• **Your task**
Please reproduce the data from the line with "You are a computer-use" up to and including the line with "click(64, 353)", substituting "status bar" for "progress bar" and leaving everything else unchanged. Omit the pictures from your answer.

• **Records supplied**
• • • •

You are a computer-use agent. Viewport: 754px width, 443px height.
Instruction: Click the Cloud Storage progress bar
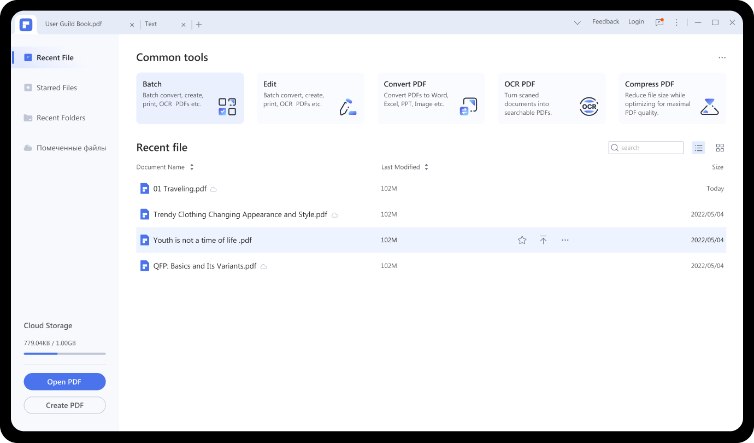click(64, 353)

• • • •

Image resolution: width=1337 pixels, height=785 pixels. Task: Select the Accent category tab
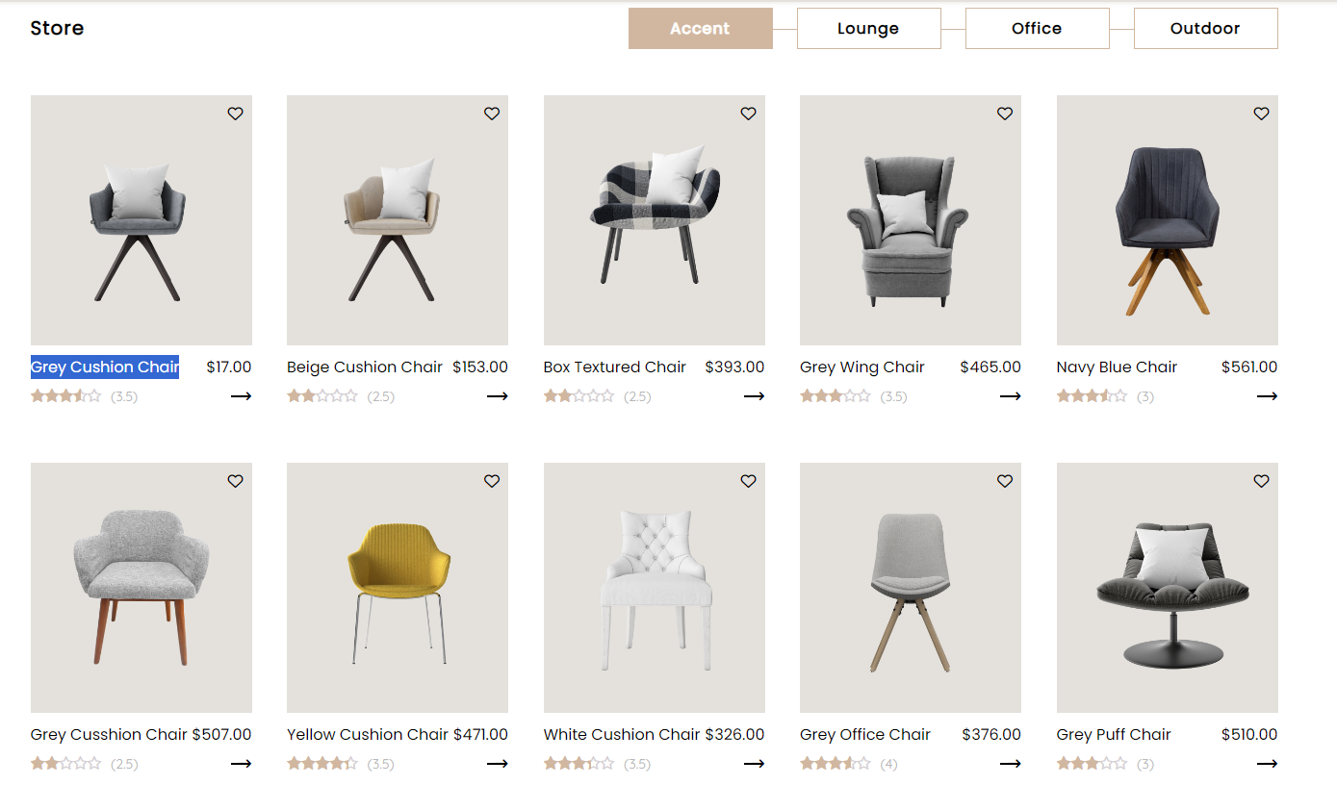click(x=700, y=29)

• • • •

• **Written response**
You are a computer-use agent. Viewport: 754px width, 443px height.
Instruction: Click the Cloud Storage status bar
click(64, 353)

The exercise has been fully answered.